Around the autumn of 2010, F1 Racing magazine had a short article about some (unnamed) physics boffin who had crunched the numbers on 40 years of F1 results, looking for a formula that would describe factors relevant to winning WDC (beyond simply the points awarded), a sort of a "unified field" theory for analysing (or predicting) any given driver's possibility of winning. This is the formula he came up with:

X = (11*(√p ÷ r)) +10w + 5s + (5f ÷ 2) - 20a

Where:

p= number of poles

r= number of retirements

w= number of wins

s= number of second or third place results

f= number of points scoring results lower than 3rd (currently, 4th thru 10th)

a= average race result

The article I'm afraid offered no explanation of its application, which is unfortunate, because the formula itself has a couple of problems. Firstly, the first term is meaningless if a driver has not had a DNF. And secondly, the fifth term potentially could be used to penalise a DNF, as well as the first.

The solution I applied to the first problem was to was to credit each driver with a single DNF at the outset. So mathematically, drivers with no retirements receive full credit for (11 times the square root of) the number of poles taken. Thereafter, the credit for poles is reduced by the inverse of the number of retirements

__plus one__. I.E., one DNF = (1+1=2) 1/2 credit, two DNFs = (1+2=3) 1/3 credit, and so on.

As to the second problem, the first term specifically penalises for DNFs.

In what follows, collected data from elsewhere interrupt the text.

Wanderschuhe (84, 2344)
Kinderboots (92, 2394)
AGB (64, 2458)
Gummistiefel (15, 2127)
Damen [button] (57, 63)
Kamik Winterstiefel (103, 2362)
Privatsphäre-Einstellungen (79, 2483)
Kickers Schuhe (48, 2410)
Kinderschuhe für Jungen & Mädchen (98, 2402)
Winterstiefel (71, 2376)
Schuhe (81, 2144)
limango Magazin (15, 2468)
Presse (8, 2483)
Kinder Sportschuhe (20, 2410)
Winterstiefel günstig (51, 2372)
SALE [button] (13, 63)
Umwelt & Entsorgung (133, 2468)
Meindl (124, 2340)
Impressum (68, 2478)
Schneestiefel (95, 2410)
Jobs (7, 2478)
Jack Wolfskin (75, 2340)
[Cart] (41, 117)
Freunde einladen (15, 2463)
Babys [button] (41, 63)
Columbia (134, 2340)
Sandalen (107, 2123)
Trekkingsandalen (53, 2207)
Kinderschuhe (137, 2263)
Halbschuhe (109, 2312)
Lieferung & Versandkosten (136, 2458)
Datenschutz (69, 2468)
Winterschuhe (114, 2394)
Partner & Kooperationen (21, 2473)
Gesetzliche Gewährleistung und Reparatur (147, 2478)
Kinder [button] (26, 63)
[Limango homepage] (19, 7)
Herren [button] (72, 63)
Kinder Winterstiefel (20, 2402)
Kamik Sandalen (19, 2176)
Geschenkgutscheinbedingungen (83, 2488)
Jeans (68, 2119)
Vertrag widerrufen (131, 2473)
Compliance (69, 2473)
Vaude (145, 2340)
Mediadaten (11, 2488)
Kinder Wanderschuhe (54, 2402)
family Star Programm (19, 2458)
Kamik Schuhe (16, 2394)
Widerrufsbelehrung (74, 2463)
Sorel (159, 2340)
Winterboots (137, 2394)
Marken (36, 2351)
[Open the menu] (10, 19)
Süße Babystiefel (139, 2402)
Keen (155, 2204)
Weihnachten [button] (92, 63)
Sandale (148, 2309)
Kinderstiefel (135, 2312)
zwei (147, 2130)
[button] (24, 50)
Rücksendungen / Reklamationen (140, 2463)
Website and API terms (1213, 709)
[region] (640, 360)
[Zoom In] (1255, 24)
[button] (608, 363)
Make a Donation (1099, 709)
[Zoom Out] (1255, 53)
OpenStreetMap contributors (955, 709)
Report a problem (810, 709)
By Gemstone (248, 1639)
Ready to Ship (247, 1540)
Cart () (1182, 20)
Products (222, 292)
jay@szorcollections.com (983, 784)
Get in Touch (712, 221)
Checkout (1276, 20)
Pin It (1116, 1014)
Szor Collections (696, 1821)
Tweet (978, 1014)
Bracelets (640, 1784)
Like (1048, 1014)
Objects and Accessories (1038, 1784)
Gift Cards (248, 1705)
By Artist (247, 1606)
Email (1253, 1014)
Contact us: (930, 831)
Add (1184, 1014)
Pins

It is clear this was the creator's intent but I cannot make the same claim regarding the fifth term. Therefore I elected not to include a "non-result" in the average of results.

The formula isn't particularly byzantine, and I didn't run it against the past 40 years to vet it, but I presume the blokes at F1 Racing did.

Here is how the maths work out for the current season to date (with my tweaks):

For comparison, this is how the previous season worked out:

No slight intended to the drivers not included in these stats. I limited my selection to a handful of front runners (and Webber, to contrast to his teammate) to limit the work load.

I post it now because it is another tool for the statistically-obsessed among us to use to analyse the possible permutations for the remainder of the season. What scenarios would have to come to pass for anyone to catch Vettel? If there's sufficient interest, I might expand it to the entire field.